Extracted entries: Begin

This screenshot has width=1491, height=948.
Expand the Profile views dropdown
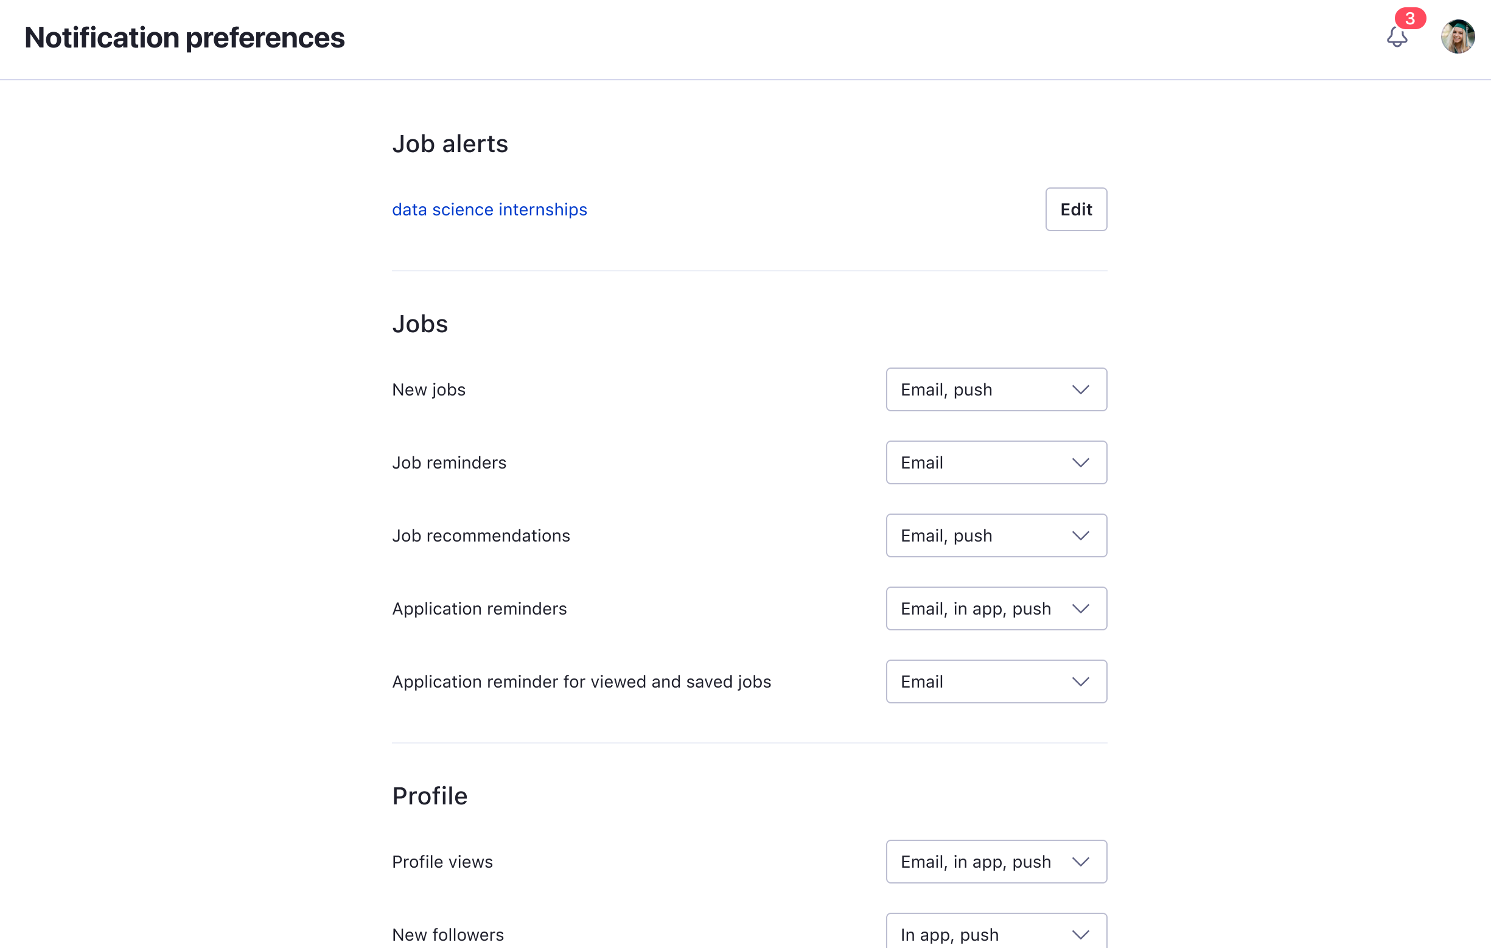pos(996,862)
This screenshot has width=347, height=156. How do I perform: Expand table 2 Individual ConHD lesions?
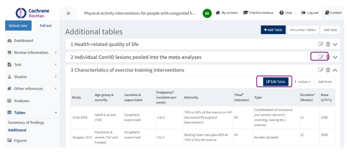335,57
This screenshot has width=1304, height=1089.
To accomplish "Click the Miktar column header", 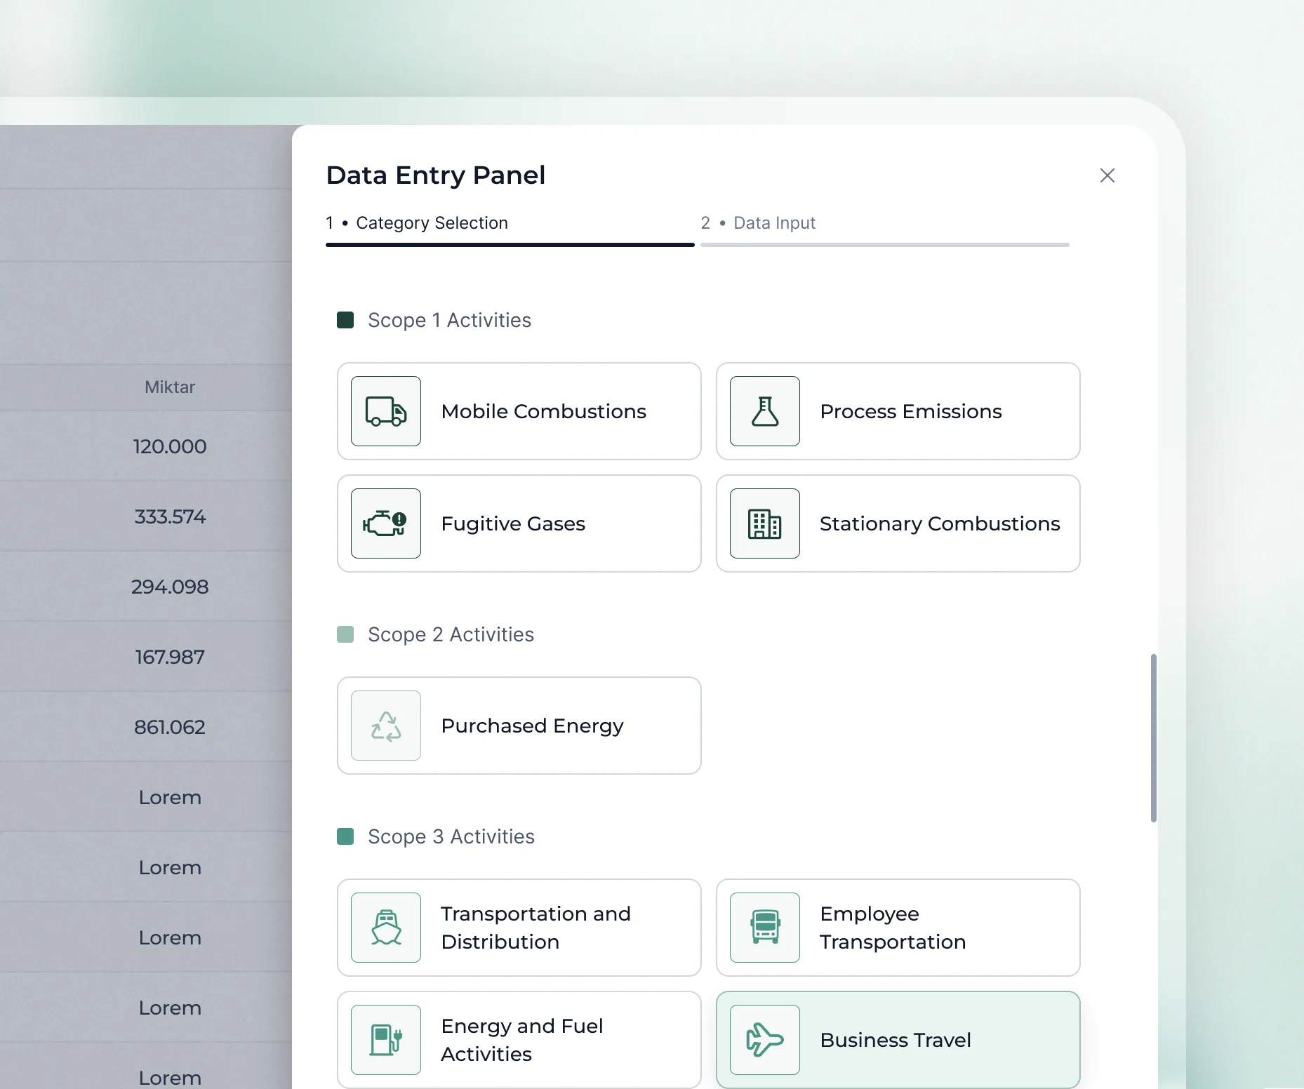I will (x=170, y=387).
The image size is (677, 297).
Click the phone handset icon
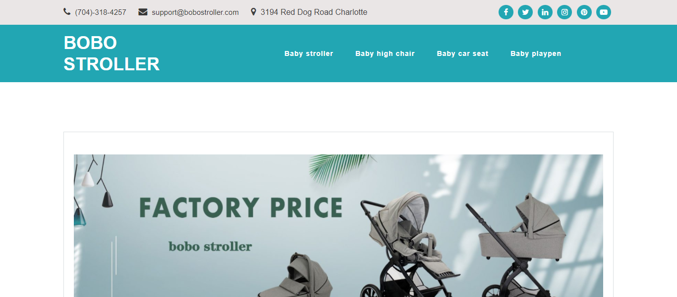67,11
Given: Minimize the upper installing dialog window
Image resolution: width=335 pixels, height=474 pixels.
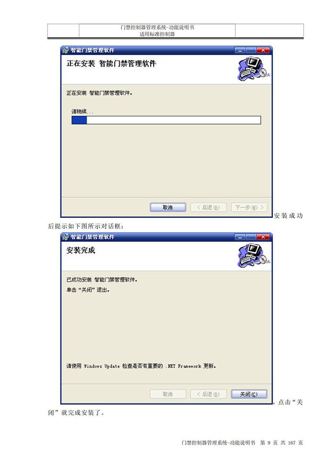Looking at the screenshot, I should (x=240, y=50).
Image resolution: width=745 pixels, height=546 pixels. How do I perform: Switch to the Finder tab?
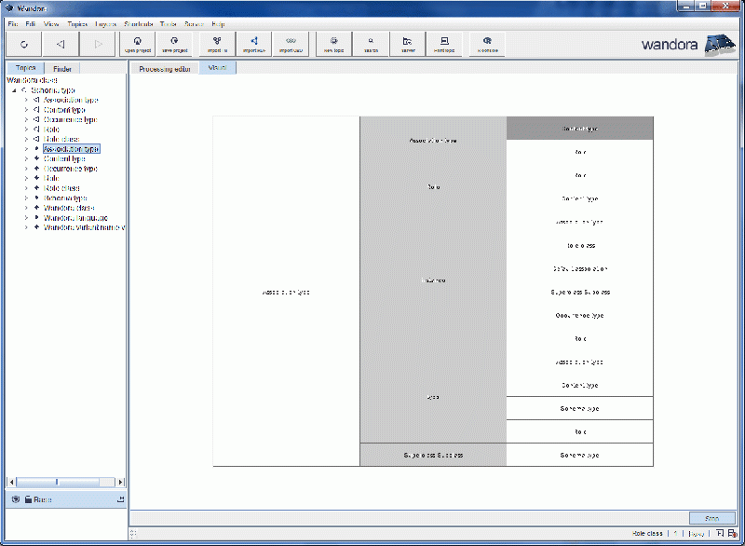(x=62, y=69)
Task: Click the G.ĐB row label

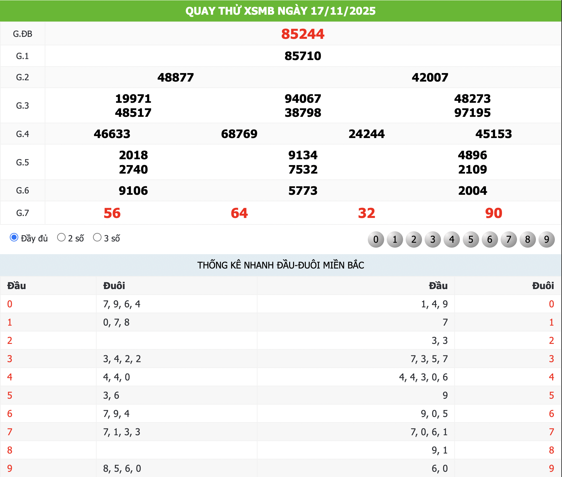Action: point(23,34)
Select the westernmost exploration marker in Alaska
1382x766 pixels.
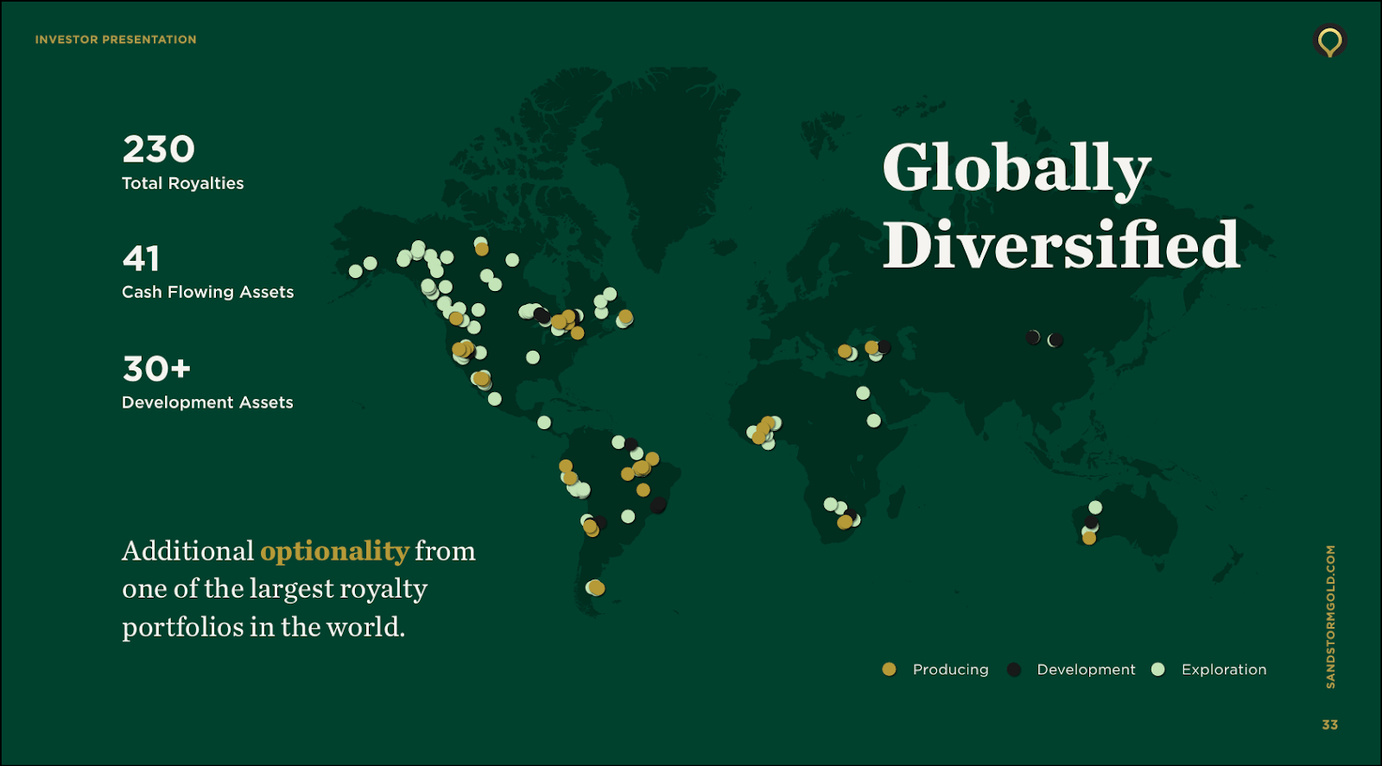[355, 271]
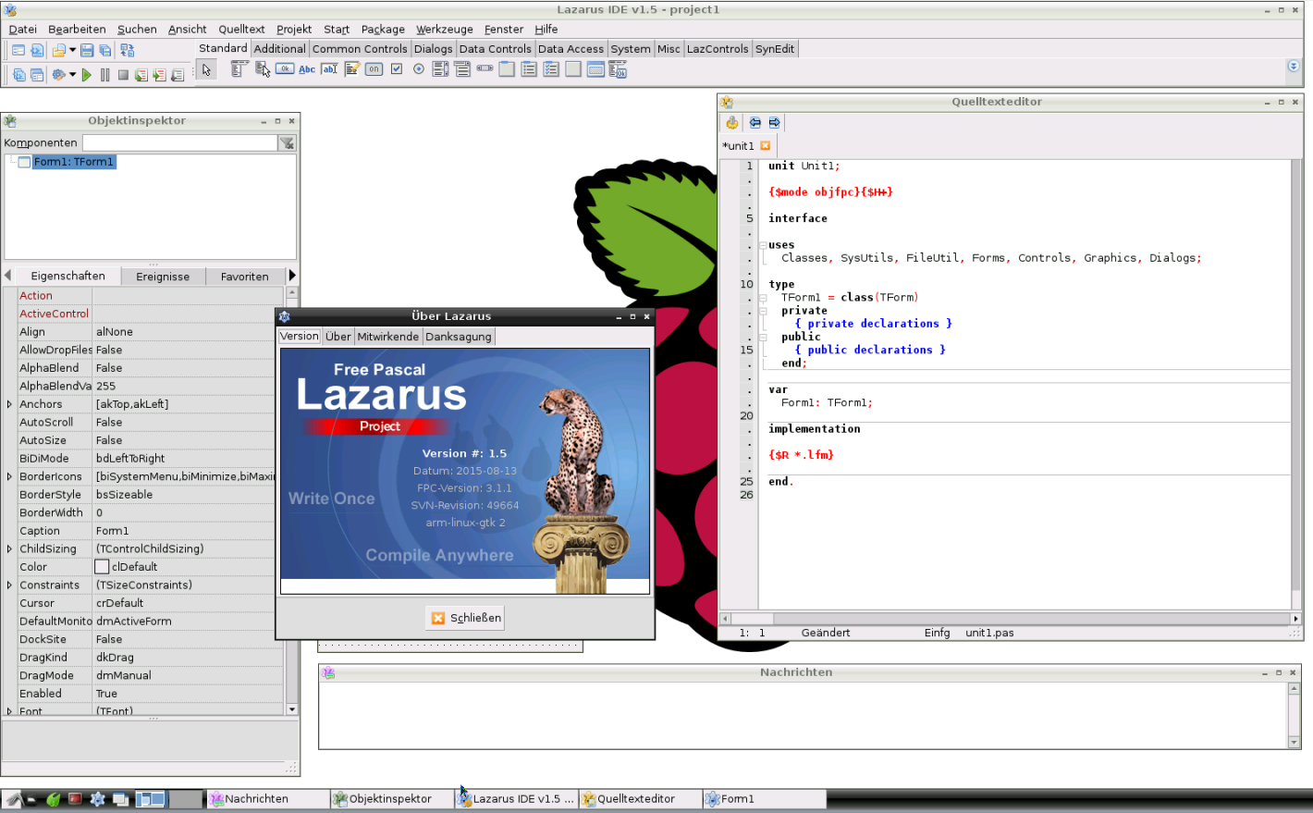Click the component filter icon in Objektinspektor
1313x813 pixels.
pyautogui.click(x=288, y=143)
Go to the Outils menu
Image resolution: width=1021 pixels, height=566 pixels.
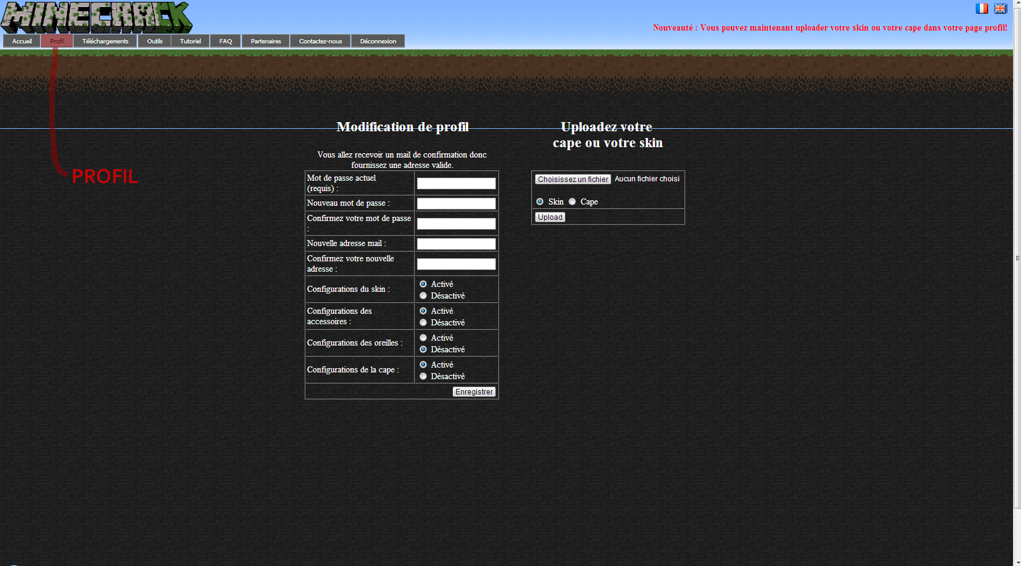[x=154, y=42]
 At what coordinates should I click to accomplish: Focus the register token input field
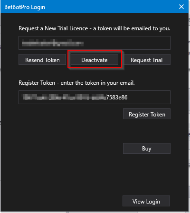pyautogui.click(x=95, y=97)
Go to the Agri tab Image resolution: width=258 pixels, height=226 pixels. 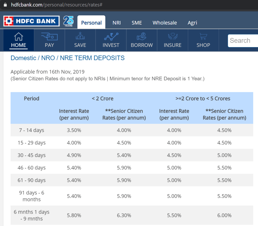click(x=192, y=23)
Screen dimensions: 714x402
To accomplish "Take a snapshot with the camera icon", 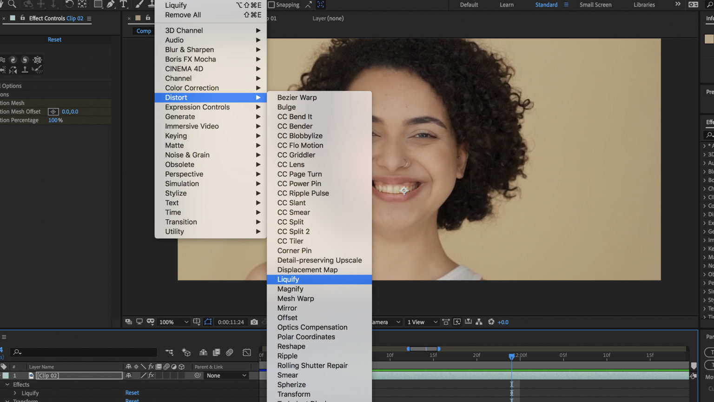I will click(254, 322).
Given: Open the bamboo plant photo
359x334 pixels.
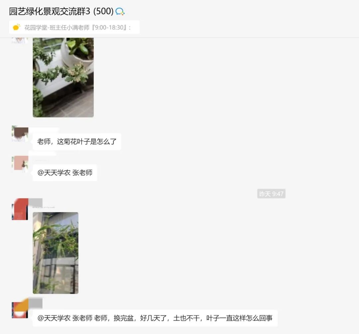Looking at the screenshot, I should tap(56, 253).
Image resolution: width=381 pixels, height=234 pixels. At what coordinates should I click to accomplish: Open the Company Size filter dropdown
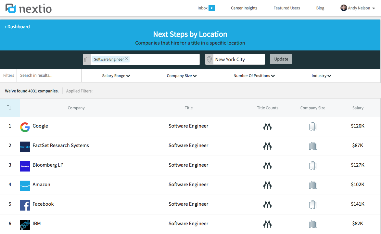click(182, 76)
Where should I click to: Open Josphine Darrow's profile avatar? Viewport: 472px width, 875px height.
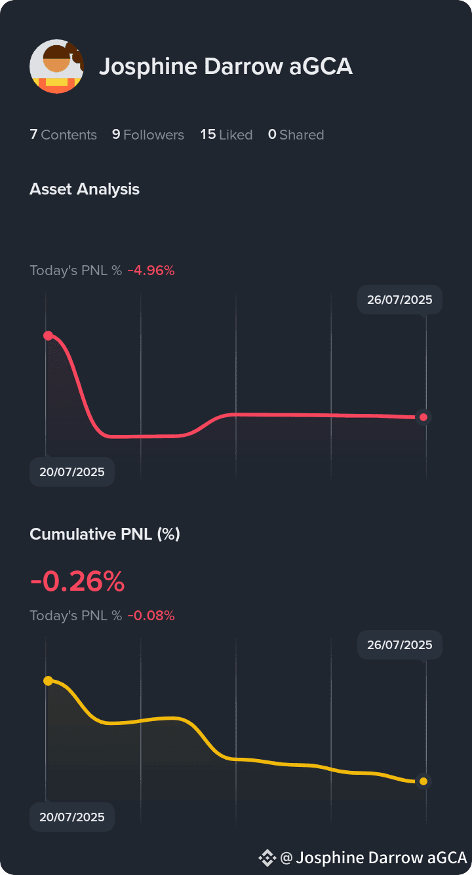(57, 66)
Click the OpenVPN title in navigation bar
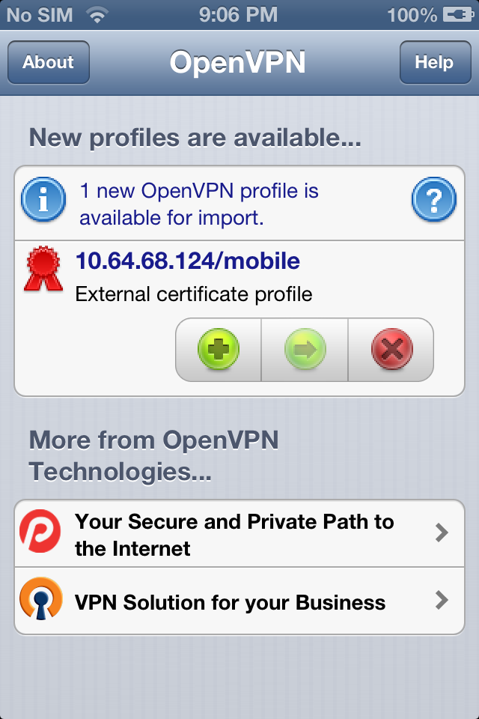479x719 pixels. pos(240,63)
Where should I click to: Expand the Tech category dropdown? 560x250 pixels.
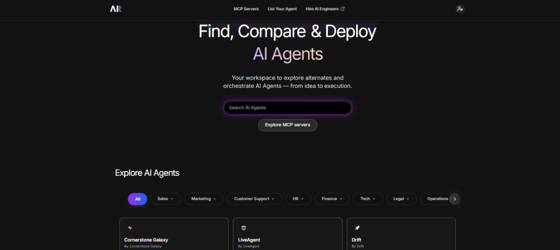click(x=368, y=199)
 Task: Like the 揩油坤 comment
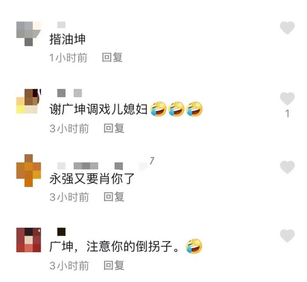[287, 28]
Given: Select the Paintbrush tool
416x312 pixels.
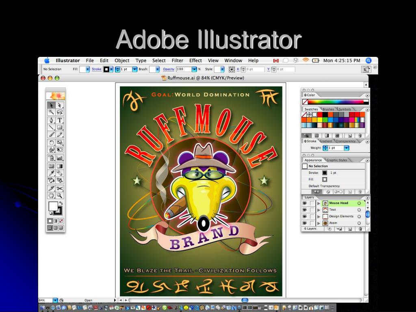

Extracted entries: End

* **Requirement**:
Copy each line of the data that contains the word "Select", leaving the other lines out.

* **Output for this task**:
Select the westernmost exploration marker in Alaska
Given: Select the Paintbrush tool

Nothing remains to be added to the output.